Study design and participants

A prospective study was undertaken between January 1st, 2016 and May 31st, 2017 from the in- and out-patient departments of the Jiangxi Provincial Children’s Hospital. Inclusion criteria for enrolled cases were children with: (a) the presence of cough (acute defined as cough duration < 2 weeks, sub-acute 2–4 weeks, chronic as >4 weeks) [11], (b) aged ≤14 yrs., (c) with no fever and the absence of wheezing, (d) the absence of findings suggestive of an alternative etiology other than Pertussis for a cough (e.g. digital clubbing, as specified in chronic lung or cardiac disease; failure to thrive, as specified in immunodeficiency, cystic fibrosis). Exclusion criterion were: (a) those who had been previously enrolled into this study, or (b) known chronic lung diseases (e.g. asthma), or other diseases (e.g. gastroesophageal reflux, cardiac diseases or immunodeficiency).

Potential recruits were approached by the primary author, identified through clinical chart and physical examination within 48 h of admission or the first time visit. Those who fulfilled the inclusion criteria were provided the relevant information for recruitment. Upon informed consent, demographic data and a detailed medical history (including vaccination, DTaP was widely used after 2012 in China, normally, three doses of DTaP are routinely administrated to infants at 3, 4, and 5 months of age, and a booster dose is given at 18 mo of age) were obtained, and a clinical examination was performed. Bilateral deep posterior nasopharyngeal swabs (NPS) and venepuncture for full blood count, CRP and serology and sputum were obtained when possible. The study was approved by the Ethical Committee of Jiangxi Provincial Children’s Hospital and written informed consent was obtained from each parent/guardian.

Sputum and microbiological identification

Spontaneous sputum specimens were collected if the child could expectorate and sputum induction was performed if the child could not expectorate. The sputum specimens were processed by the hospital’s microbiology lab within 30 min. Immunofluorescence was used to determine the presence of the following viruses in the sputum: respiratory syncytial virus (RSV), adenovirus, influenza (A and B) virus, and para-influenza (1,2,3) virus (Diagnostic Hybirds, Inc.).

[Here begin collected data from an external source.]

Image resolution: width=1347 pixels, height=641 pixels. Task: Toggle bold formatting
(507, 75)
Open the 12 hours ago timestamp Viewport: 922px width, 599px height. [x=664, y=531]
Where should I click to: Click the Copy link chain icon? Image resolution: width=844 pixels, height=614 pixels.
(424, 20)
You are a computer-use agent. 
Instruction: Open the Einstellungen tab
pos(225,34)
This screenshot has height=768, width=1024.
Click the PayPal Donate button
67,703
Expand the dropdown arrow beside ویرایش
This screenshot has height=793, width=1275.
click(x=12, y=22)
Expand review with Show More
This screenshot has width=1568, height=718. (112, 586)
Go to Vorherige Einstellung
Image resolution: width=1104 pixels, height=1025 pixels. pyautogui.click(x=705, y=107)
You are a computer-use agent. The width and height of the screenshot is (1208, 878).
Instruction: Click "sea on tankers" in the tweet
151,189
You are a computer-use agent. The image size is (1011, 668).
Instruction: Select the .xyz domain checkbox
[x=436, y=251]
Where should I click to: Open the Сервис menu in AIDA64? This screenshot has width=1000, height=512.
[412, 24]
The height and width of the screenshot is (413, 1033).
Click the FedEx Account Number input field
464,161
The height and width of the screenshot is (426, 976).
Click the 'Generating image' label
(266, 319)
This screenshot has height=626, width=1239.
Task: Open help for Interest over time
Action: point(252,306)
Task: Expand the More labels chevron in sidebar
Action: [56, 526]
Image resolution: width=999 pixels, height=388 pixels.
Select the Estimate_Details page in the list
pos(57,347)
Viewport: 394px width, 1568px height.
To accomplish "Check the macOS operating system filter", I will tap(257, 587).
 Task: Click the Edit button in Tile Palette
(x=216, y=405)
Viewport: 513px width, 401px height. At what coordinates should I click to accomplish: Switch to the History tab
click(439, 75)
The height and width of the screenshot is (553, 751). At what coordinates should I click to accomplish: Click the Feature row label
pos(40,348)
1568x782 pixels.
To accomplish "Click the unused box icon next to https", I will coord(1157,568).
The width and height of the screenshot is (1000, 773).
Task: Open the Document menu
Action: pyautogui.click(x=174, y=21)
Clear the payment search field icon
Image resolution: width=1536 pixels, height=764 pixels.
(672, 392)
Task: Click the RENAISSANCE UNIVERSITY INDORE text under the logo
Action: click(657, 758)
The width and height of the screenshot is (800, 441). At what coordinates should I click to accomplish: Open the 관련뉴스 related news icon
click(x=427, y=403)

The two NPS specimens through both sides of nasal cavity were processed for pertussis culture respectively and then combined for PCR. For the culture, each NPS was immediately plated onto one charcoal agar (OXOID, UK) plate supplemented with 10% defibrinated sheep blood and cephalexinand incubated at 35–37 °C. After the culture, the NPS was frozen at − 80 °C immediately. The agar plate was incubated for 7 days. Colonies suspected to be B. pertussis underwent the slide agglutination test with B.pertussis and B.parapertussis antisera (Remel Europe Ltd., UK) [12]. Confirmed colonies were sub-cultured on a new charcoal blood agar plate without cephalexin for preservation. All isolated strains were preserved at − 60°Cuntil further analysis.

For the PCR, a real-time PCR method that amplified the specific genome of B. pertussis DNA was used, i.e. the promoter region of the gene encoding the pertussis toxin S1 subunit (ptxA) and the insertion element IS481 [13], the sequences of ptxA-Pr were 5′ -CCA ACG CGCA TG CG TG CAG ATTCGTC-3′ and 5′ -CCCTCTG CG TTTTG ATGG TGCCTA TTTTA − 3′, the sequences of IS481 were 5′-G ATTCAA TAGGTTG TA TGCATGGTT-3′ and 5′ - TGG ACCATTTCGAG T CGACG-3′. The amplicons were 191 bp and 145 bp in size respectively. The real-time PCR result for B. pertussis positive was defined by a positive amplification signal in both the IS481 PCRs and ptxA-pr.

E-test strips were used for testing the susceptibility of the B.pertussis isolates against erythromycin, azithromycin, sulphamethoxazole/trimethoprim, levofloxacin, amoxicillin and doxycycline. The MICs determined by the E-test were measured after 4 days of incubation. Staphylococcus aureusatcc29213 were included in each batch of susceptibility tests for the quality control.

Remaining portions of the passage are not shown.